American politician (1930–1998)

Antonio Alfonso "Tony" Gabaldon (June 3, 1930 – January 3, 1998) was a Mexican-American teacher and principal, who became a politician and was elected as Arizona state senator. Gabaldon represented citizens of District 2 in Arizona, which includes Flagstaff, the largest city in northern Arizona, and Navajo and Apache counties. He is the father of author Diana Gabaldon.

==Biography==
Antonio Gabaldon was born in Belen, New Mexico, near Albuquerque, to Antonio Gabaldon Sr. (1885-1932), a farmer, and his wife, Ines (née Chávez; 1885–1966). He moved to Arizona at the age of thirteen. As a high school student in Flagstaff, he was a distinguished athlete and all-state quarterback. He remained an enthusiastic supporter of athletic events in the community through his later work as a teacher, coach and principal. His accomplishments earned him induction into the Flagstaff High School Hall of Fame.

===Political career===
Elected to the Arizona senate in 1972, Gabaldon served for 16 years, being re-elected through that period. He served in other political offices, as well as being active in civic life. He was elected as Coconino County supervisor, serving until his retirement in 1995.

==Death==
Gabaldon died at his home from a heart attack on January 3, 1998, at the age of sixty-seven. He was survived by his second wife Margaret, to whom he was married for 23 years at the time of his death; two daughters (with his first wife, Jacqueline Sykes Gabaldon, Sept. 16, 1930-July 21, 1971): one of whom the bestselling author Diana J. Gabaldon; and four grandchildren.

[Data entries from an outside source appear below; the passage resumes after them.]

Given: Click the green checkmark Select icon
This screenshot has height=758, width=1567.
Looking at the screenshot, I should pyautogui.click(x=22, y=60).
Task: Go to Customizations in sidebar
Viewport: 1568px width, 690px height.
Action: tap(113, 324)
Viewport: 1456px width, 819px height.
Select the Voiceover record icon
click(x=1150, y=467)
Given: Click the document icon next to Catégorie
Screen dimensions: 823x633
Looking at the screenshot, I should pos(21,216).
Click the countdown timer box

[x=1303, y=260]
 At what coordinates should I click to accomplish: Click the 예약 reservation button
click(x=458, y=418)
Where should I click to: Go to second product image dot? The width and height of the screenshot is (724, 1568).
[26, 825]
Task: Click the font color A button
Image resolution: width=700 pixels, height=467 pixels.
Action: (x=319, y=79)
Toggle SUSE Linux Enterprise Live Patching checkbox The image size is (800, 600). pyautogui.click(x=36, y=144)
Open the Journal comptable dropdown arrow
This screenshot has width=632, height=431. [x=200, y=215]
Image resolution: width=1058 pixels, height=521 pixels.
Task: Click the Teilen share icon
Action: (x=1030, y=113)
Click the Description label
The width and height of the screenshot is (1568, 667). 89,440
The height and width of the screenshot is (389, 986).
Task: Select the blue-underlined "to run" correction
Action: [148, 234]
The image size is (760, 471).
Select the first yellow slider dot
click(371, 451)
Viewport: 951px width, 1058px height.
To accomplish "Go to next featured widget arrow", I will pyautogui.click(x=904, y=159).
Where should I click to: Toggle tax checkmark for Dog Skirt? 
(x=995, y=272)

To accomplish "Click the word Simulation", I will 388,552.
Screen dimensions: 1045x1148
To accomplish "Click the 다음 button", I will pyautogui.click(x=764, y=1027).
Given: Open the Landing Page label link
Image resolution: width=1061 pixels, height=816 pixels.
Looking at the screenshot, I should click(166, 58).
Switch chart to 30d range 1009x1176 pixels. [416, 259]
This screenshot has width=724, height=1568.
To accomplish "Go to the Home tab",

The Arizona Senate passed a resolution celebrating Gabaldon's life, praising his "tremendous ability" in politics, generosity with his "time, energy, and abilities" in voluntary endeavours, and "exceptional cooking skills", which he employed for fundraising purposes and the provision of meals for senior citizens' centers in his district.

==Legacy and honors==
- He was inducted into the Flagstaff High School Hall of Fame.
- Gabaldon Hall, a residential dormitory at Northern Arizona University, was named in his honor.